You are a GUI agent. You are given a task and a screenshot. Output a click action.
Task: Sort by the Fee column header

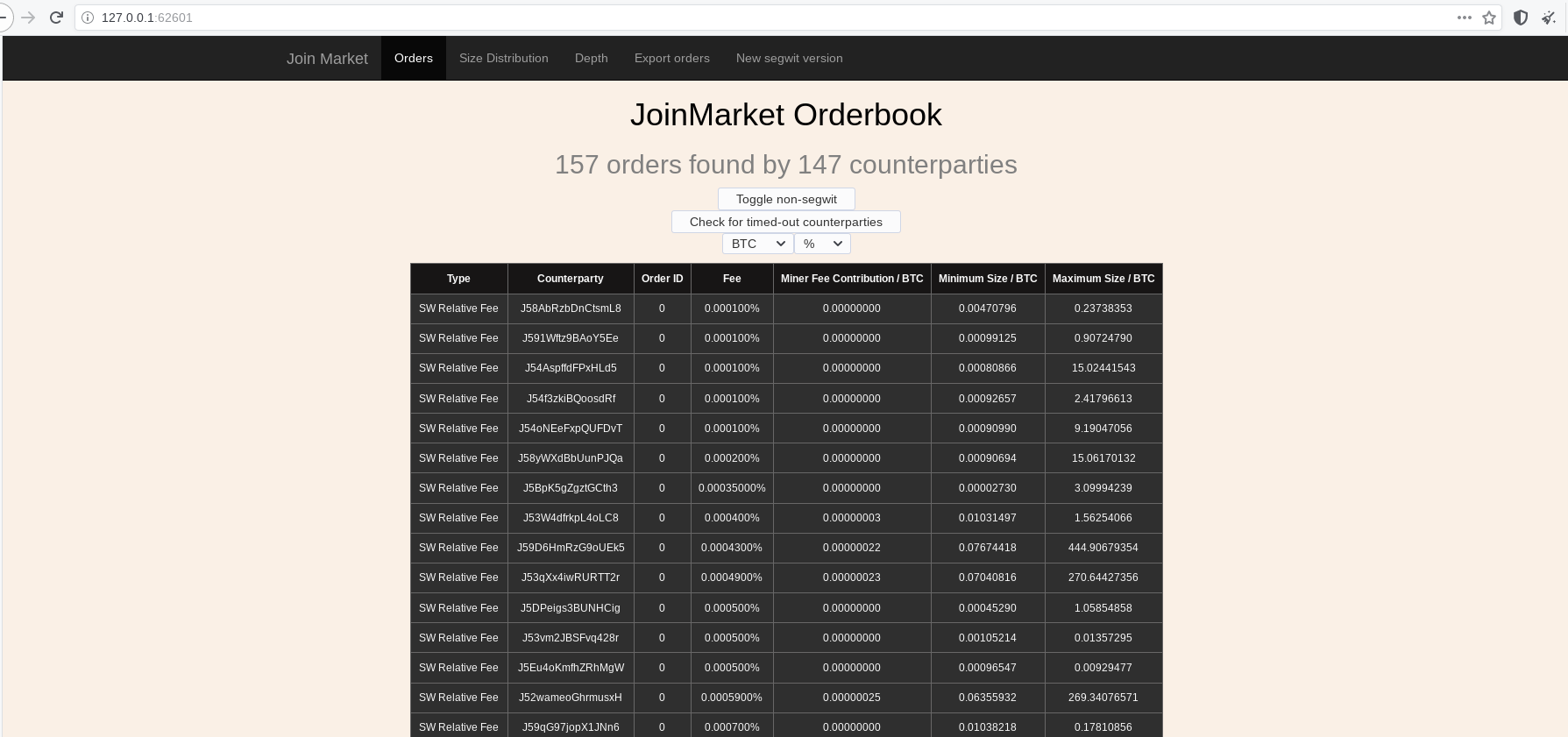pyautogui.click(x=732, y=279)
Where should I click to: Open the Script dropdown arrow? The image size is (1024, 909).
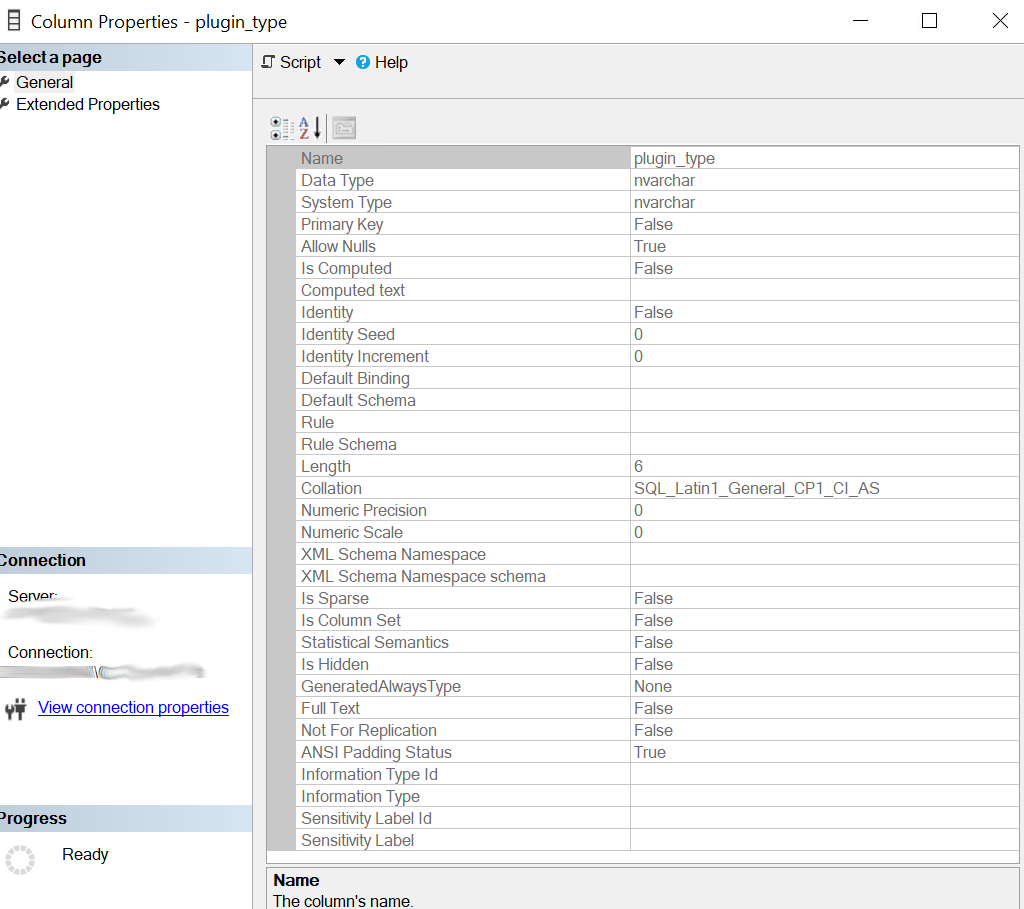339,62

*****

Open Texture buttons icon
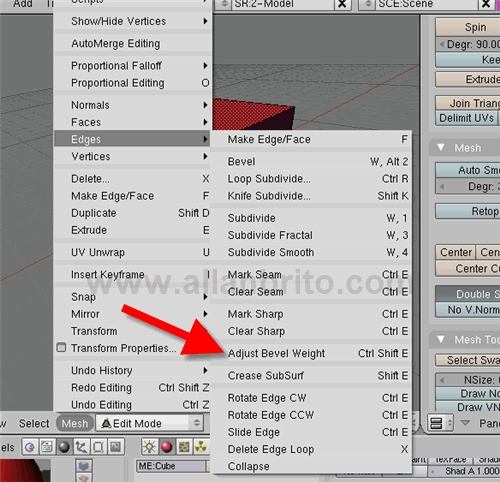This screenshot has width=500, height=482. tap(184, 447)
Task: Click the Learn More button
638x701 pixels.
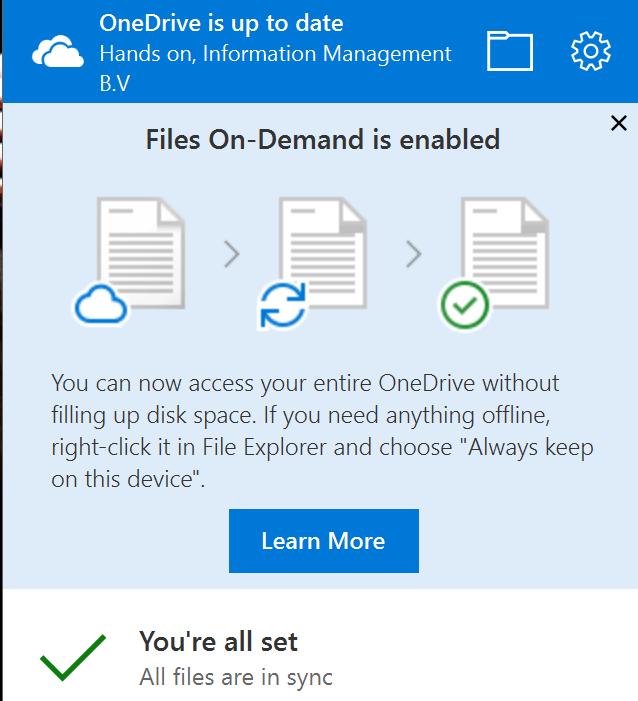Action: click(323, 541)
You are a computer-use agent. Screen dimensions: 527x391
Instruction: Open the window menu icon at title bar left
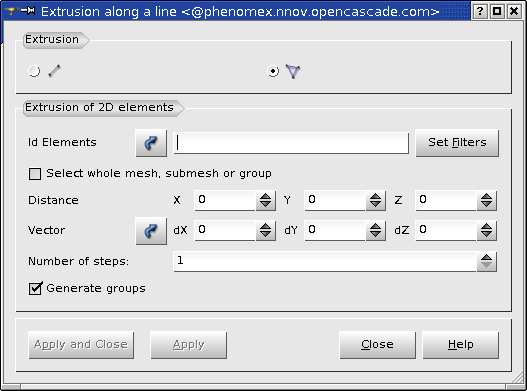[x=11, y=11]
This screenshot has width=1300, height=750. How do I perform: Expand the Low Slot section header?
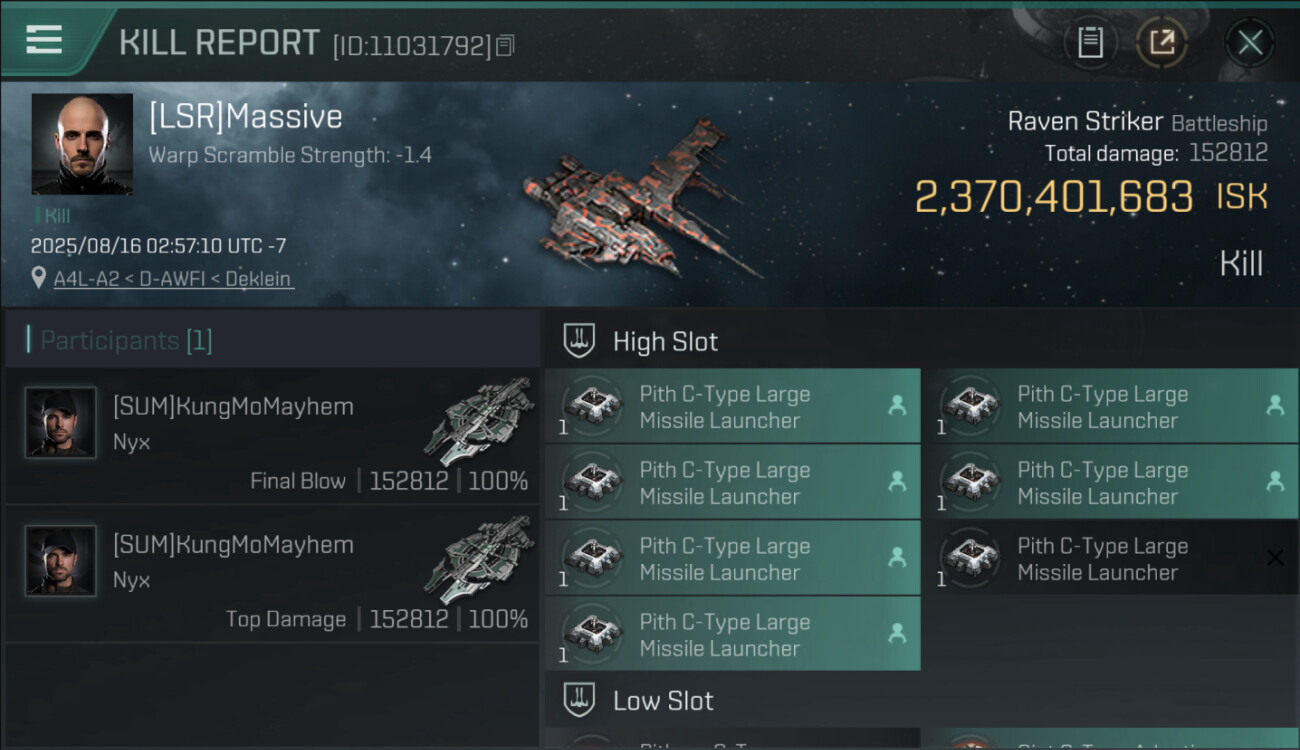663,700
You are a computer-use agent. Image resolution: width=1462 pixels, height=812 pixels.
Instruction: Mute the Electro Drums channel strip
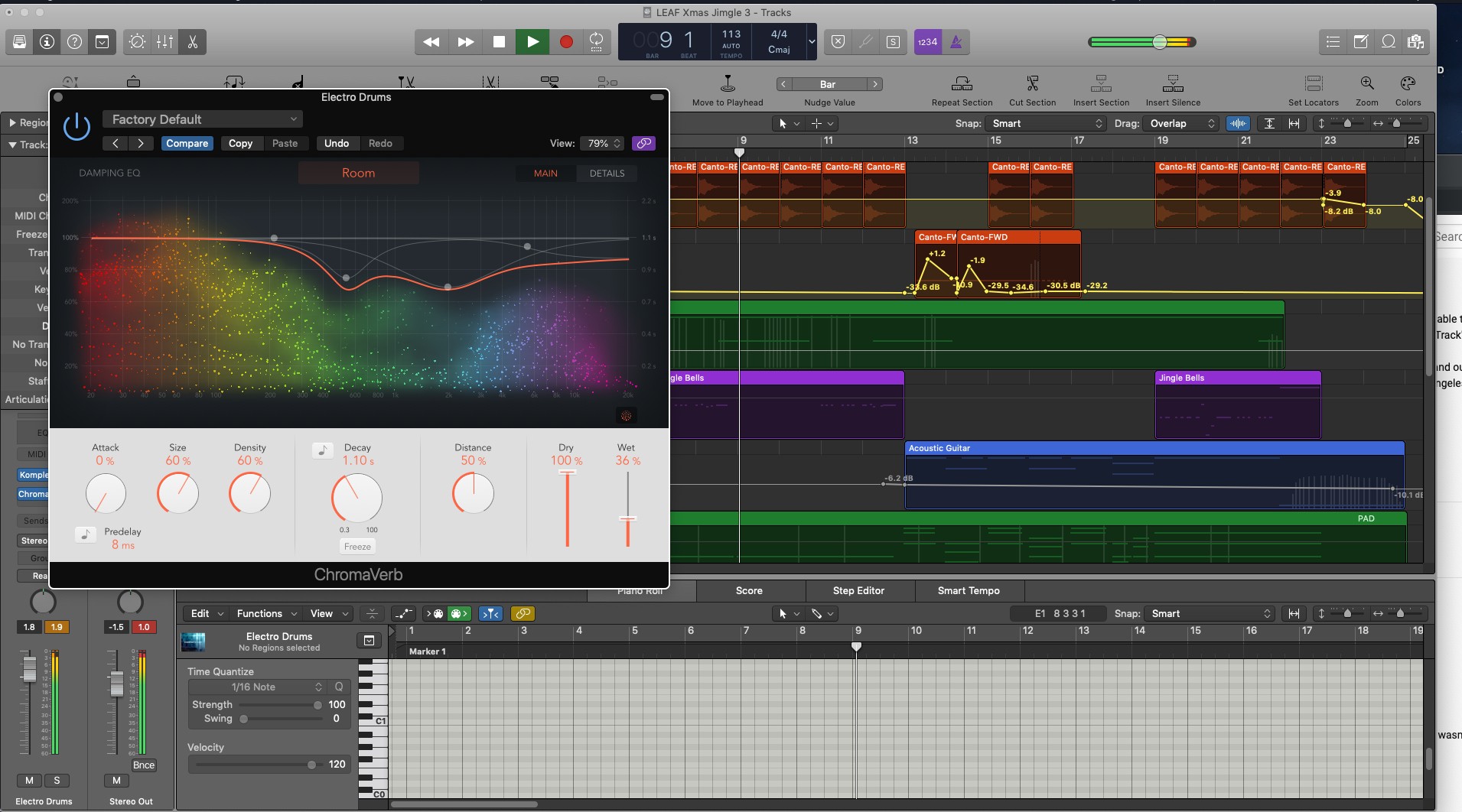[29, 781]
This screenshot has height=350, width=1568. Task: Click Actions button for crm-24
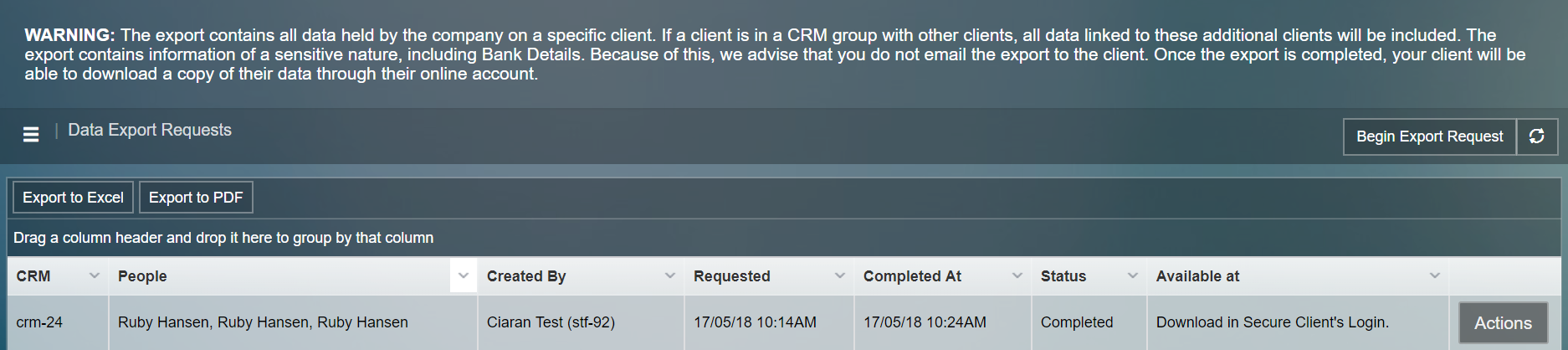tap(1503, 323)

*****

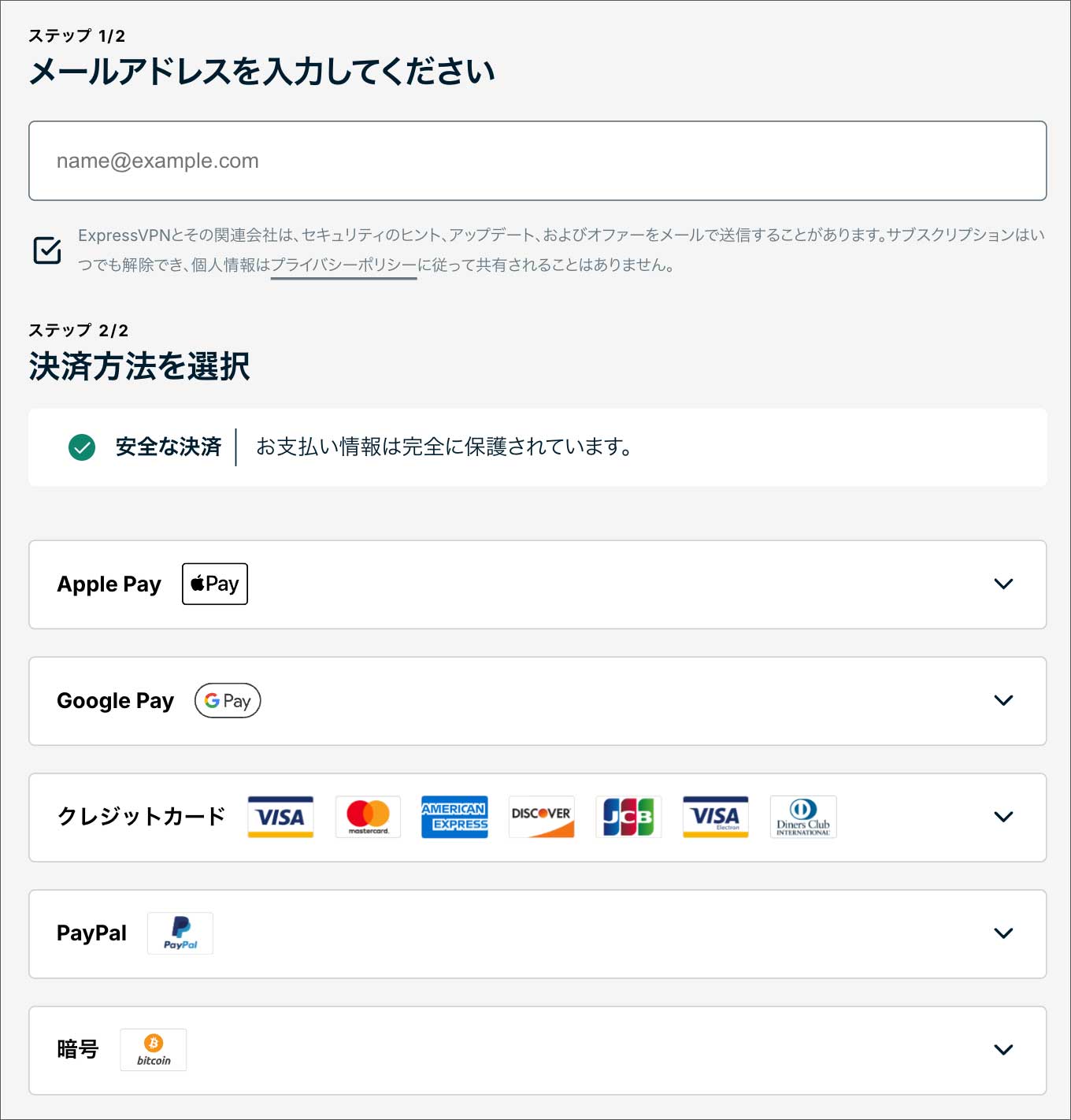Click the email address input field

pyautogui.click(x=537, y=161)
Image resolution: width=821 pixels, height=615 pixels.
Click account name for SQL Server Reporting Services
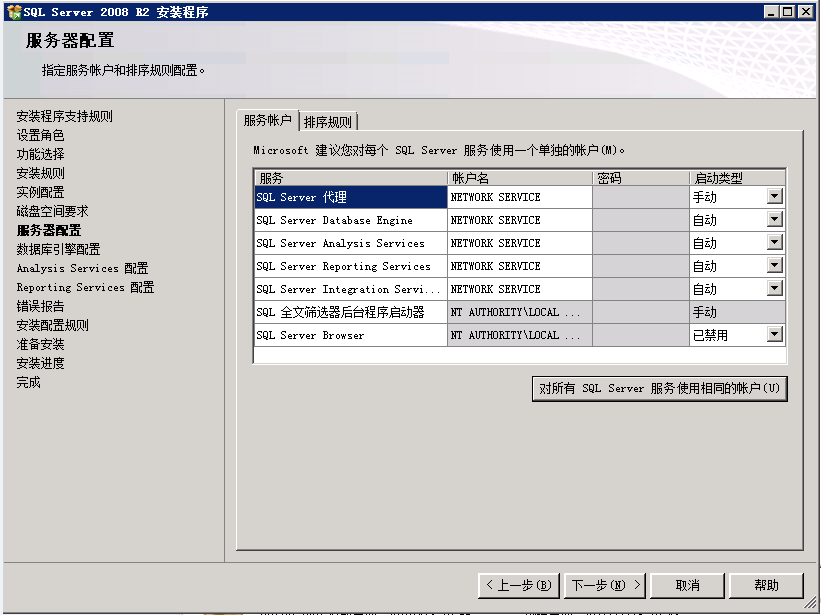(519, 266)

*****

Using the listing above, tally how many lines include the word "agent". Write only the number.

* [PROBLEM SOLUTION] 3